Kanda non plus n'avait pas été éduqué ainsi. Il avait beau être capable de bien le faire maintenant, il y avait parfois un décalage entre ce qu'il exprimait verbalement et ce que son physique montrait. Cet apparent manque d'expressivité n'aidait pas, Allen ne lui en voulait pas d'être comme ça, mais c'était aussi une difficulté. Puis, Kanda était parfois complexe. Allen pouvait plaider coupable, il savait qu'il n'était pas plus facile. Ils n'étaient pas toujours très doués et apprenaient ensemble, d'où leurs erreurs.
Allen ne savait pas comment apaiser son appréhension de la sexualité, comment dialoguer avec Kanda par rapport à ça. Il était perdu. Chaleurs de merde...
« Tu pues. »
La voix de l'alpha gronda soudain. Allen sortit avec peine de ses pensées.
« Désolé. Je m'endormais.
—Tu mens, rétorqua Kanda avec justesse. Je sais à quoi tu penses.
—Ça m'étonnerait. »
Allen avait parlé d'un ton plus amère qu'il ne l'eut cru. Kanda fronça les sourcils avant de poursuivre :
« Tu t'inquiètes pour tes chaleurs ?
—Entre autres. »
Comme s'il avait compris qu'il ne dirait rien de plus, Kanda l'étreignit plus fort. Le contact fit du bien à Allen. Il enfouit sa tête sous le menton de Kanda, respirant son odeur à plein poumon. Il avait envie de pleurer après toutes ces réflexions moroses. Se concentrer sur l'odeur de Kanda l'aida à faire le tris dans ses émotions.
« Ça va aller, chuchota Kanda. Je te promets que je ferai de mon mieux pour que ça se passe bien. »
Malgré la conviction forte de Kanda qui aurait pu le rassurer, Allen se sentit seulement coupable de lui passer encore son stress. Il eut le regard flou.
« Je ne veux pas que tu aies la pression, réussit-il à dire entre deux aspirations, j'ai confiance en toi. C'est juste... compliqué, pour nous deux, on n'y peut rien. »
Se disant, il regardait Kanda, ajoutant en un mot simple ce qui lui pesait réellement :
« Je me sens dépassé, de plus en plus. On en a déjà parlé tout à l'heure, de toute façon. Je peux rien dire de plus. »

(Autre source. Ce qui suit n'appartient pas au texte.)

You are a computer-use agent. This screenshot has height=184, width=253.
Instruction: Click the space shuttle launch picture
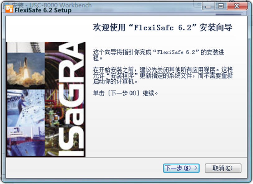25,64
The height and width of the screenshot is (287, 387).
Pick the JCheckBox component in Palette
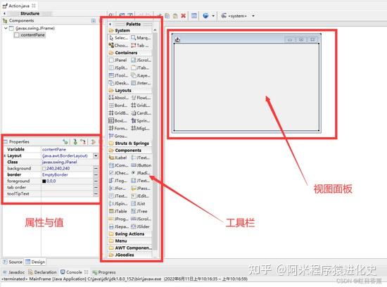118,173
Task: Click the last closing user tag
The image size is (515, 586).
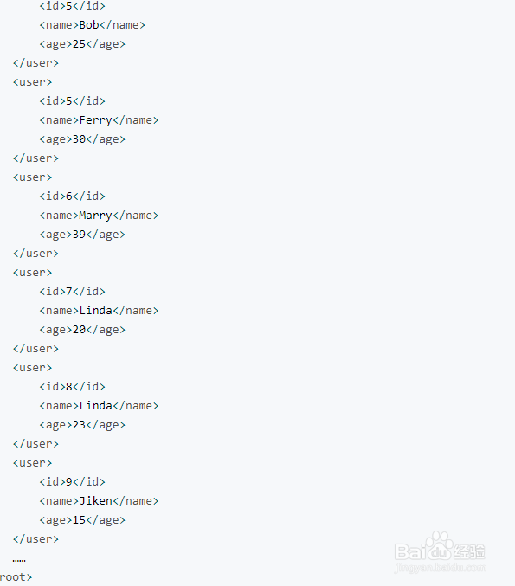Action: [x=35, y=539]
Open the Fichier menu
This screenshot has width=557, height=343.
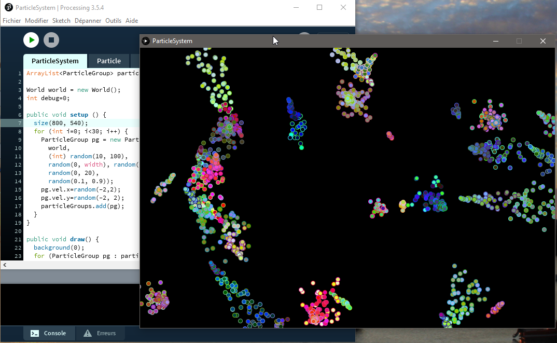coord(11,21)
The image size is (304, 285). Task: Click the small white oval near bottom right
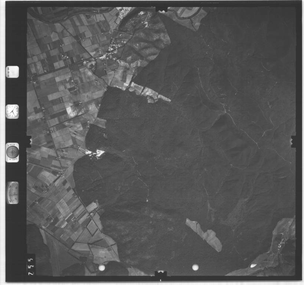254,266
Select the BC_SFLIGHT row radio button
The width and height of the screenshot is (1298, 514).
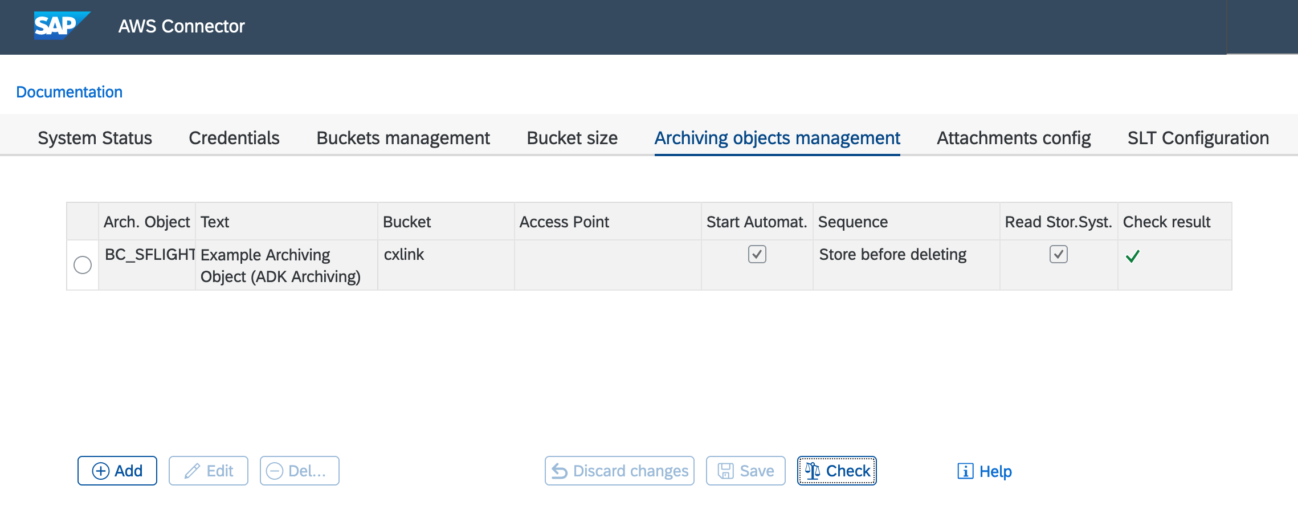pyautogui.click(x=82, y=264)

S'ils avaient vraiment été seuls et pas à chuchoter l'un contre l'autre, peut-être. Si Allen avait été plus habile, peut-être. C'était le maximum qu'il arrivait à dire, c'était déjà beaucoup. Il sentit un creux dans sa poitrine de même que ses larmes refusaient de couler. Il n'avait pas vraiment envie de penser à la fin de leur dernière conversation non plus. Kanda le serra contre lui, sa main caressant sa nuque.
« Ouais, j'ai pas été très cool avec toi. »
Malgré un sentiment de surprise agréable de l'entendre s'excuser à demi-mots — sérieusement, où était passé le Kanda qui refusait de reconnaître ses torts, Allen secoua la tête contre lui.
« Non, j'ai eu tort, et tu avais raison de me dire ça. C'est bien qu'on puisse se dire ces choses-là. Je veux pas que mon stress te bouffe aussi. »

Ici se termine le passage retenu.